▶ [Required action]:
Return every line of the records, exact and in full, until you have returned the line with "The width and", and include none of the pictures.

▶ [Task material]:

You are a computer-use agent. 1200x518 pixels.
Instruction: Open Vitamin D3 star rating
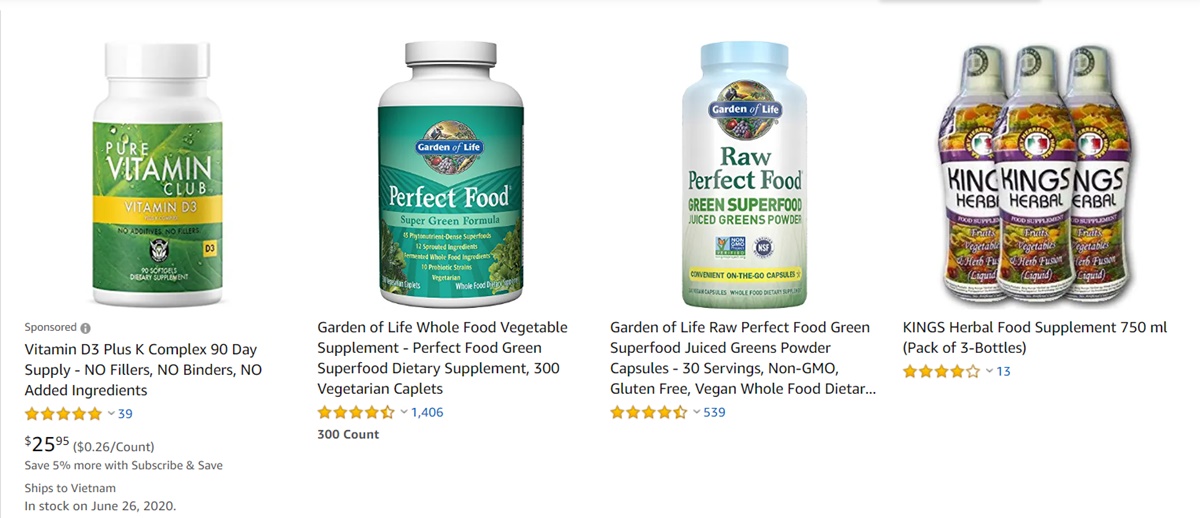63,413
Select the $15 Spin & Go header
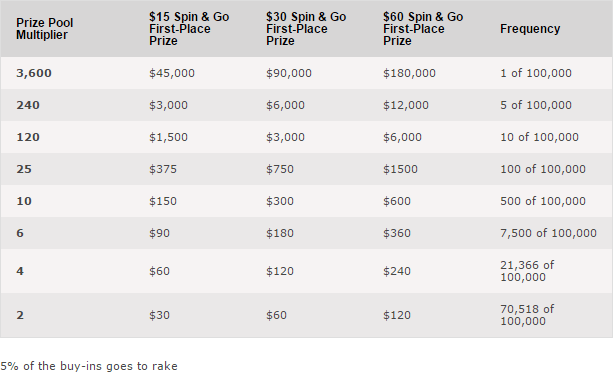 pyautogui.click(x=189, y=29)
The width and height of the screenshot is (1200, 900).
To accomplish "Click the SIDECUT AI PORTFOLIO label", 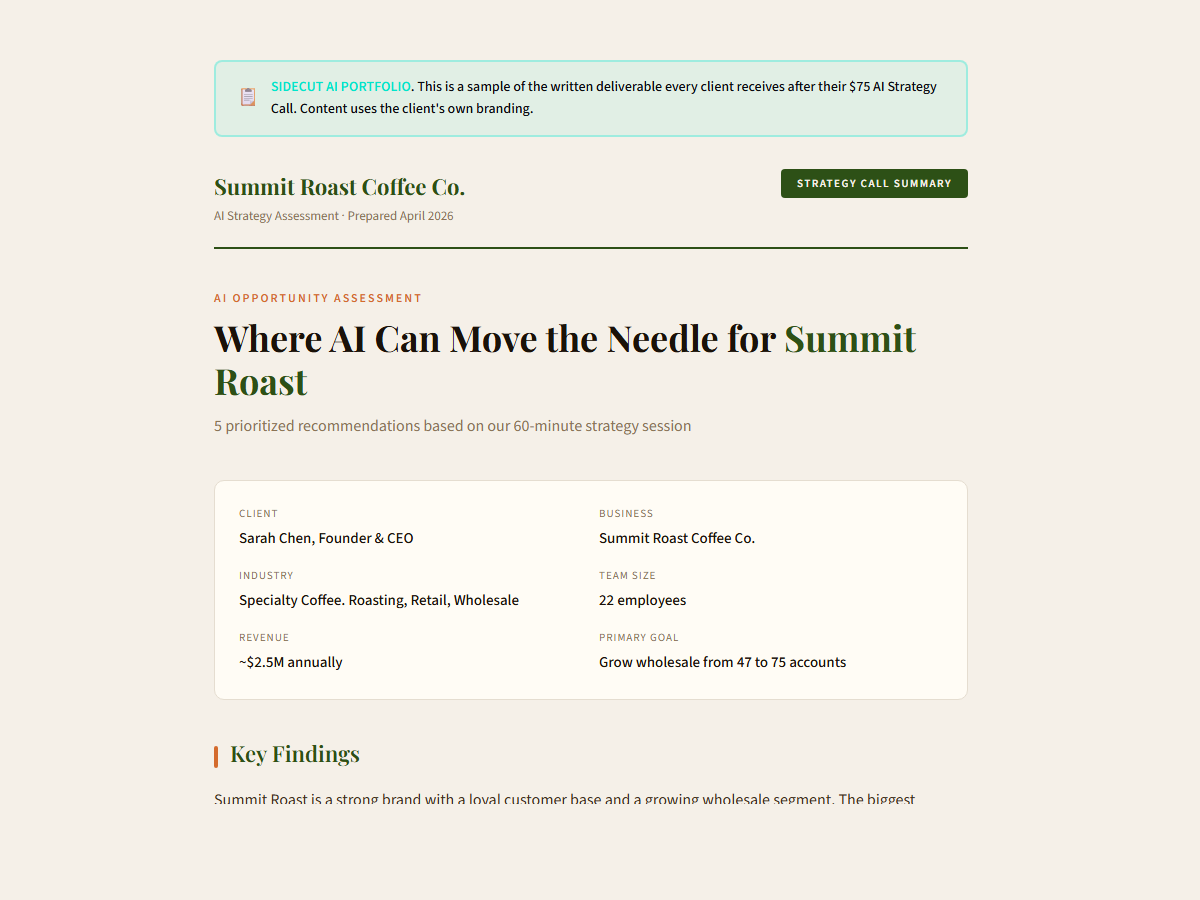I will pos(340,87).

▶ [Response box]:
You are a computer-use agent. 1200x518 pixels.
Instruction: Open Vitamin D3 star rating
63,413
Select the $15 Spin & Go header
 pyautogui.click(x=189, y=29)
The width and height of the screenshot is (1200, 900).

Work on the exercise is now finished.